The preliminary decision reflects public and political unease over the scale of Chinese investment in critical infrastructure and farm land in Australia — echoed around the globe — that has intensified following the recent election.

“In particular, during the review process national security issues were identified in critical power and communications services that Ausgrid provides to businesses and governments,” Scott Morrison, Australia’s treasurer, said on Thursday.

“I am, of course, open to consider what the bidders put to me, but at this stage no suitable mitigations have been identified that would, for the proposed transaction structure, appropriately address the identified risks,” he added.

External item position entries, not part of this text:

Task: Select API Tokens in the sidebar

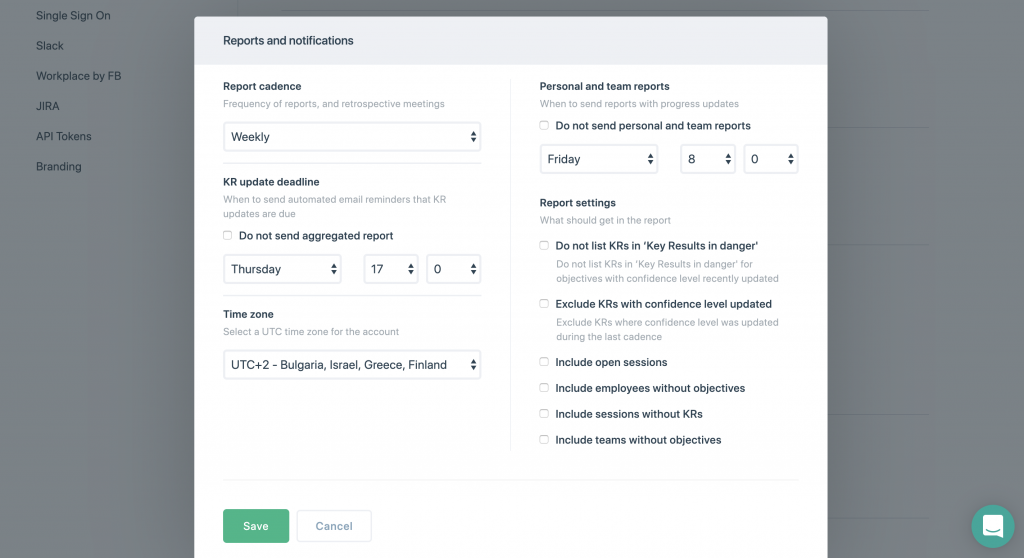Action: pos(63,137)
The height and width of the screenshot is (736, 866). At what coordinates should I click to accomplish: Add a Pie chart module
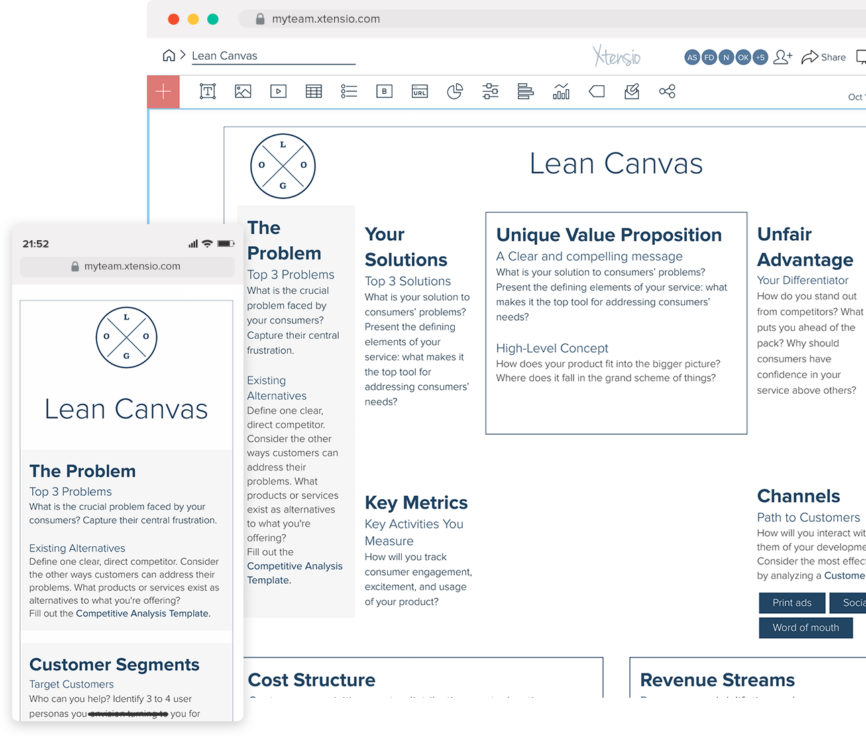pyautogui.click(x=454, y=91)
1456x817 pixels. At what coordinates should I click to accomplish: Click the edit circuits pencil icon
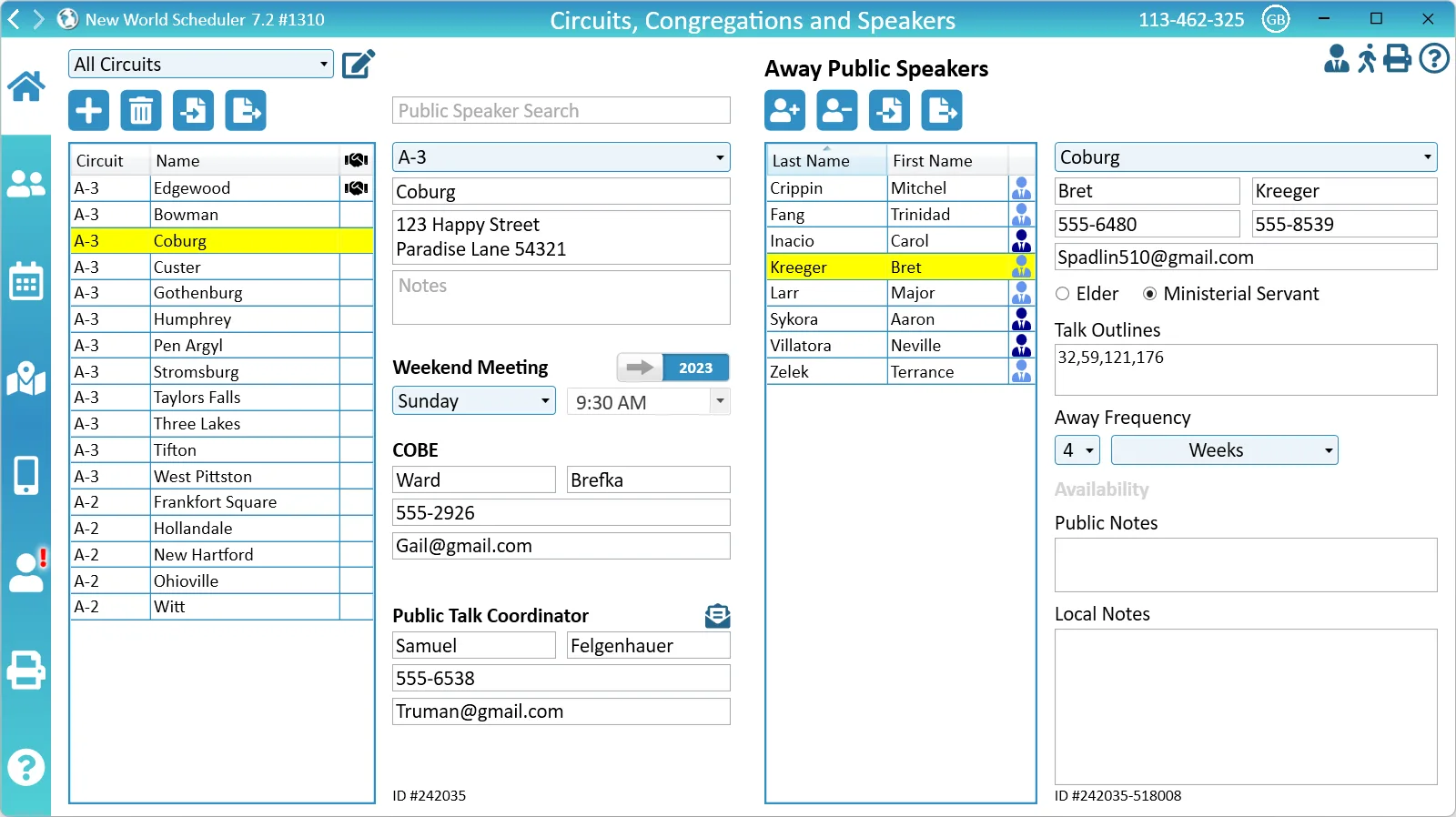[x=359, y=64]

Mr Morrison insisted to reporters that the government remained positively disposed to foreign investment despite the decision to block the transaction. The stake is being offered by the state government under a 99-year lease

State Grid Corporation, which is owned by the Chinese government, and Hong Kong-based Cheung Kong Infrastructure, which is controlled by tycoon Li Ka-shing, have each submitted bids of more than A$10bn ($7.47bn) for a 50.4 per cent stake in the New South Wales electricity group Ausgrid. No local bidders took part in a privatisation process that has been thrown into disarray by the decision.

In a statement responding to the decision, CKI said: “We believe that the Australian government must have reasons beyond the obvious which led them to make today’s announcement. The issue is unrelated to CKI.”

Chinese investment in the US, Europe and Australia has hit record levels, underlining Beijing’s growing importance as a driver of global growth and source of inward investment. But it is prompting scrutiny from regulators, including in Australia where Mr Morrison recently blocked the sale of the vast S Kidman & Co cattle farm to a Chinese group.

The proposed sale of Ausgrid has drawn sharp criticism from independent politicians, a bigger voice in parliament following July’s knife-edge election that gave the government a single-seat majority. Pauline Hanson’s One Nation party and the Nick Xenophon Team, which control seven seats in the Senate, have both publicly opposed the sale of Ausgrid to foreign buyers.

“This decision may herald the start of the coalition’s rollback on openness to foreign investment and free trade due to the new political realities in parliament,” said Duncan McDonnell, politics lecturer at Griffith University.

The New South Wales government said it was confident another buyer could be found in time for the next state budget to record the proceeds of the transaction. But given the lack of local bidders, the sale process is likely to be delayed and raise less cash.

Australia’s business lobby and some politicians are becoming increasingly concerned that foreign investment has become a political football, which risks damaging the economy.